TO BE DONE:
Rescale the entries from the line containing "Where should I click to: Open the" through the line containing "click(x=659, y=254)", copying every one of those lines with the requests left as they are. Multiply each coordinate in the answers by 2.45 and round to the nearest whole number, rounding halves up.

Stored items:

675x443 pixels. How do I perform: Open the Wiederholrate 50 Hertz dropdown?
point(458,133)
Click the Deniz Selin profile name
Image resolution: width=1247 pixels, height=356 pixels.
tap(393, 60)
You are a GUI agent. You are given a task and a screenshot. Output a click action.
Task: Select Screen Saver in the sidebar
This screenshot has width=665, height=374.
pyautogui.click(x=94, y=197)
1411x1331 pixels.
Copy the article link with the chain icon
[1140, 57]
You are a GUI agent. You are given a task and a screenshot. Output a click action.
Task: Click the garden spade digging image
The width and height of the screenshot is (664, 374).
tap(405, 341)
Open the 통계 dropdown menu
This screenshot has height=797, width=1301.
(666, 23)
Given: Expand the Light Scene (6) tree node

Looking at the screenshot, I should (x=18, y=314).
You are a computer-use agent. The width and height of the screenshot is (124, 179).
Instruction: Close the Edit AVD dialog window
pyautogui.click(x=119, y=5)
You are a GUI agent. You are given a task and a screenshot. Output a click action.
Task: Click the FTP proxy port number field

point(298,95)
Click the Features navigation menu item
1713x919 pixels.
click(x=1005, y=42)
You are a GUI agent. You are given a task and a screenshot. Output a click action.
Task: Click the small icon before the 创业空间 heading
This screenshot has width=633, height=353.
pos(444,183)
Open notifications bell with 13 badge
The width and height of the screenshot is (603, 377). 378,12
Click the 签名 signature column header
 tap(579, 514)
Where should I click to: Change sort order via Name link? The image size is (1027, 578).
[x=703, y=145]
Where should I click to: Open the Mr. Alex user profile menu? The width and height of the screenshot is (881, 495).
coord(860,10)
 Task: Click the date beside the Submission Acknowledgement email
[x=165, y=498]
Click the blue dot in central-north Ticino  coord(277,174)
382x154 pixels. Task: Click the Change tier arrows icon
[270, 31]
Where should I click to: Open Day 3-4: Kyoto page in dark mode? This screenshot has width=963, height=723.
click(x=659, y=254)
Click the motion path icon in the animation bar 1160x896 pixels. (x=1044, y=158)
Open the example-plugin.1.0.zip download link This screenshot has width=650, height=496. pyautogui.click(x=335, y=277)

REPLY:
Where should I click to: Open the Mr. Alex user profile menu? The width and height of the screenshot is (881, 495).
coord(2107,25)
 Task: Click the date beside the Submission Acknowledgement email
[x=404, y=1220]
Click the blue dot in central-north Ticino  coord(679,426)
382x154 pixels. Task: Click the Change tier arrows icon
[662, 76]
Where should I click to: Open Day 3-4: Kyoto page in dark mode? This screenshot has width=963, height=723.
click(x=1615, y=622)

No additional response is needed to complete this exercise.